The NH affiliate of ACLU has released a report showing that direct costs to the state of prosecuting marijuana crimes were $6,526,364 in 2010. But the real cost to society must be far higher. Current law provides for a jail sentence of up to one year for possession of even the smallest amount of marijuana. A young person convicted for a youthful indiscretion can have his/her entire life derailed, education disrupted, career aborted, relationships cut off. When in prison with violent criminals, peaceful offenders may even be permanently injured or drawn into a life of crime.

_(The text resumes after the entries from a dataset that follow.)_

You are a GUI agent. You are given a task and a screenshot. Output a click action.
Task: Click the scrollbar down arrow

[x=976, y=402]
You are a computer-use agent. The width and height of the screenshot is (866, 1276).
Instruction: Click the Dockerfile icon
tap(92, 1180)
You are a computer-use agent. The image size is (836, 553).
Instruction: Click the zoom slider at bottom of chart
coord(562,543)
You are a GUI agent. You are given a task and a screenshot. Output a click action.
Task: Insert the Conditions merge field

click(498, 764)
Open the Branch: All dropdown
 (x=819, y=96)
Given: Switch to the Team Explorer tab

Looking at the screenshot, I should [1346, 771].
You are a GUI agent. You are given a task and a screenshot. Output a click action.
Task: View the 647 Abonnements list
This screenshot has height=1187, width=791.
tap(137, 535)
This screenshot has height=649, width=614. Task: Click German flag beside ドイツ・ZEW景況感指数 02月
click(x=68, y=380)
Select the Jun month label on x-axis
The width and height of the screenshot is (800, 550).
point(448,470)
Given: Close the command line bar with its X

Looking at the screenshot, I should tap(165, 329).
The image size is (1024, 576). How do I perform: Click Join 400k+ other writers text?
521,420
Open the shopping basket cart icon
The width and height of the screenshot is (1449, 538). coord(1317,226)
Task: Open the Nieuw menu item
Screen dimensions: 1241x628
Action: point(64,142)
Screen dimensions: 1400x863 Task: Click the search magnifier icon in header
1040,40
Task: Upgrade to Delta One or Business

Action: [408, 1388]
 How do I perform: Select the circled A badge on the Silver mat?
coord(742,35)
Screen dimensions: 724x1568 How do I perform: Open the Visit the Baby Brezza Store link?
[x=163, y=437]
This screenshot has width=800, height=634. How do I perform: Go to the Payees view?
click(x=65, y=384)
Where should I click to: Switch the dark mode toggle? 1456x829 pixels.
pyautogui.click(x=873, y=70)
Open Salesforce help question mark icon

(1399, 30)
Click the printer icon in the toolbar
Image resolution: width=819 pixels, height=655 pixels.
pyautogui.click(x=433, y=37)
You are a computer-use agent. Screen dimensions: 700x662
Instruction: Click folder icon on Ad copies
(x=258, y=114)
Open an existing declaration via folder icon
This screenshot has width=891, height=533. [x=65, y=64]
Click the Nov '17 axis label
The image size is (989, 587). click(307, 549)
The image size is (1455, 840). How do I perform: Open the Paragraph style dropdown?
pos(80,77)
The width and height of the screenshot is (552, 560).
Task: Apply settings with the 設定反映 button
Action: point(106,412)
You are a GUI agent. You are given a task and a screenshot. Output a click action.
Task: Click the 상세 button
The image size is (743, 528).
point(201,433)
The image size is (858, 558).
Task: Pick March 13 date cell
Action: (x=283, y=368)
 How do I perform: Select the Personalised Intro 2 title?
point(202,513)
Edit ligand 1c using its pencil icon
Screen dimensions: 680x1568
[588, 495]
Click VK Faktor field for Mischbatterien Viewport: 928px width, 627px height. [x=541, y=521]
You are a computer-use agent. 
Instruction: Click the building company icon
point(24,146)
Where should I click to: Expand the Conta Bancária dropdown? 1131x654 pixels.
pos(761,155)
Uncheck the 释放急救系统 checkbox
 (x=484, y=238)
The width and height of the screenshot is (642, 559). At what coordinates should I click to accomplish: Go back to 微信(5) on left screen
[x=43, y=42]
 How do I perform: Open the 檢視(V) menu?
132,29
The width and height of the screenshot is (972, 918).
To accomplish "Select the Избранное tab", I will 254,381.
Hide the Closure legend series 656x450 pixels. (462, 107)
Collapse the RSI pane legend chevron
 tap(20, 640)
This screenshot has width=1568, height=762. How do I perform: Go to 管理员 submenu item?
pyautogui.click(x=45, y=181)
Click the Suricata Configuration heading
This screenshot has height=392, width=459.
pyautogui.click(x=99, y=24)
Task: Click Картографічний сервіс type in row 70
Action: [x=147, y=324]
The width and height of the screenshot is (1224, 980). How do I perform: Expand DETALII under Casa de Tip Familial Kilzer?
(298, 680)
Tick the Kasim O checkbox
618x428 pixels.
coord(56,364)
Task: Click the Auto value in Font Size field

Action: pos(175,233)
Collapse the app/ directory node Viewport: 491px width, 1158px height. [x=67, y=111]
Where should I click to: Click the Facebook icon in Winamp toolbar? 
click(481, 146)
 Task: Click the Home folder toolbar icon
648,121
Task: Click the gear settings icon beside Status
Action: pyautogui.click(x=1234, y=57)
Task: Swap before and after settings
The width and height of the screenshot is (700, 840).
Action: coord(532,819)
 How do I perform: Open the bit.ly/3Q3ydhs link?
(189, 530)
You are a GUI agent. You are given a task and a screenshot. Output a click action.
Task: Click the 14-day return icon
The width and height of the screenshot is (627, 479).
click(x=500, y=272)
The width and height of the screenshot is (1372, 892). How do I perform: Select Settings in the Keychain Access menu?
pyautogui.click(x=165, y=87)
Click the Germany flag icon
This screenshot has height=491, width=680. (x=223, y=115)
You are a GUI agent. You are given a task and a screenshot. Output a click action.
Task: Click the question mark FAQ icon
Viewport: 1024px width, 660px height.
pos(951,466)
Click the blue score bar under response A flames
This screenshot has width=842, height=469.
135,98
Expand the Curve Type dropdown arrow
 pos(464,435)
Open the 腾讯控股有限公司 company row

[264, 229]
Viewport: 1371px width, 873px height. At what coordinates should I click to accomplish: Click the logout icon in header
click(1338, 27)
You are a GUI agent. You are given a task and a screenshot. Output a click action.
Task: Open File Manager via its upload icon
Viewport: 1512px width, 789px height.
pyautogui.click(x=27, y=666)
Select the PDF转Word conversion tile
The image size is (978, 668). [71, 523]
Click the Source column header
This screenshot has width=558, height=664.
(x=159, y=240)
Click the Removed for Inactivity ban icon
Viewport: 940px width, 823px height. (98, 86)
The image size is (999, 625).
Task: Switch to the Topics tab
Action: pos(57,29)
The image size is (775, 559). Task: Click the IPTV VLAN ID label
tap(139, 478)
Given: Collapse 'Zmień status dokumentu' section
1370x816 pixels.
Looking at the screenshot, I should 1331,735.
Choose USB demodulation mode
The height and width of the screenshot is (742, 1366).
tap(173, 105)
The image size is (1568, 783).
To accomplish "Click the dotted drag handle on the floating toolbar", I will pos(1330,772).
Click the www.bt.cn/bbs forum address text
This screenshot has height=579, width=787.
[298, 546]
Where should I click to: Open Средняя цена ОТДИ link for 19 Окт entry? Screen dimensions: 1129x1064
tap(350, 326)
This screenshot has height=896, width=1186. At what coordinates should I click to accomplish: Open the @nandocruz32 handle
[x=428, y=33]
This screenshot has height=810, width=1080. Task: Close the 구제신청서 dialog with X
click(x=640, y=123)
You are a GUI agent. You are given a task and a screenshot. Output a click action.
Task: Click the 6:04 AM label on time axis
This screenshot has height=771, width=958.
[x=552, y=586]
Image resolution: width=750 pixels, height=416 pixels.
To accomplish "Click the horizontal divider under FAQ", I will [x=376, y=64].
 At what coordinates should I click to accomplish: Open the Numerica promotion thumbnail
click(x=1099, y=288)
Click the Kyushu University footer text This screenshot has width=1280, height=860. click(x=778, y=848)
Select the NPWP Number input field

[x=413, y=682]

If New Hampshire wants to live up to its “Live Free or Die” motto, it’s going to have to stop voting for Prohibitionists like Hassan. Republican candidate Hemingway has a tough race ahead; Hassan has the financial support of the health-insurance monopoly created by the preceding governor’s regulations. She also has money from casino-monopoly interests, public-school monopoly interests, and a campaign army of government-employee unions. All Andrew Hemingway has is his support for our traditional freedoms.
Bill Walker is a member of the New Hampshire Liberty Alliance and the Sullivan County Republican committee.